The theremin, that strange and kooky electronic instrument that gave us the theme from the original Star Trek television show in the 1960’s, and again brought back to the popular culture through CBS’s hit Sit-Com “The Big Bang Theory,” and that shows quirky character Sheldon Cooper (played by actor Jim Parsons).

For whatever reason it is/was I was thinking about the theremin today and decided to try and find more music that not just utilizes it, but actually features it.  I mean the only instances I am aware of it being used is the afore mentioned Star Trek theme, and the Big Bang Theory.  In the first the music just made by the Theremin sounds as dated as the special effects in that television show, in the second the theremin is used primarily used as a comedic device – which is understandable since the Big Bang Theory is a comedy television show.

Using the glorious power of the internet, and specifically YouTube, I found the below video featuring Pamelia Kurstin, who is, of all things, a theremin virtuoso, playing a piece from her album “Thinking Out Loud.”

Upon listening to that piece by Ms. Kurstin, I think virtuoso is an apt title given to her.  I find the music in that piece pleasing in a rather haunting way.  At times her playing of the theremin sounds like a weeping violin, and at others it sounds as if there is a Gregorian like chorus in the background, and rarely does it sound like the music is being made by something that I think most people would agree is a non-traditional instrument.
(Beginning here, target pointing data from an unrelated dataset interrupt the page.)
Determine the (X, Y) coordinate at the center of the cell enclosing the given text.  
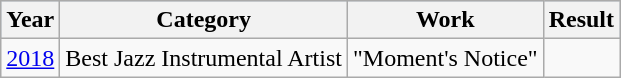
Work (445, 20)
Best Jazz Instrumental Artist (204, 58)
"Moment's Notice" (445, 58)
2018 (30, 58)
Category (204, 20)
Year (30, 20)
Result (581, 20)
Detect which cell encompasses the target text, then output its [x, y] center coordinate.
Then there is this piece by Peter Pringle, called “Lemminkainen Dream,” using an electric kantele, and a theremin, which is equally impressive, if not more pleasing than the one above.

6 Responses to Finding Real Music Played on the Theremin
  1. Pete

    You’ve probably come across Clara Rockmore at this point, but in case you haven’t: http://www.youtube.com/watch?v=uuKBPEDU-W0
    She was considered a virtuoso on the instrument.

    The Beach Boys’ “Good Vibrations” is another well known use of it.

    • tim

      Hey Pete, thanks for sharing that link. Just further proof of how wonderfully versatile the theremin is as a musical instrument. I actually forgot all about The Beach Boys “Good Vibrations” as another example of the theremin’s use in music.

  2. Alwyn

    My understanding was that “Good Vibrations” didn’t use the theremin, but something similar, the http://en.wikipedia.org/wiki/Electro-theremin.

    It was similar in it’s sound generation circuit, except it used a ribbon slider to control the pitch, rather than the wavey-hand bit…

  3. Jean Debefve

    It was a electro-theremin indeed, played by Paul Tanner. The Theremin part took some 15,000$ from the 50,000$ production end budget. “Good Vibrations” has been recorded in 1966, and took 27 sessions, from February to May. However, the “Ondes Martenot” sounds somewhat the same, and some sources give an erroneous credit for that instrument in the Beach Boys super-hit.

  4. Jean Debefve

    Sorry, my mistake ! Alwyn was right.
    I just checked out another source (Paul Tanner himself !) and it WASN’T a regular Theremin. The electro-Theremin (or its posterity, the “Tannerin”, can be seen and heard here, as well as the “real” story :
    http://www.electrotheremin.com/tannerin.html

  5. Cwize

    The theremin was not used in the StarTrek theme.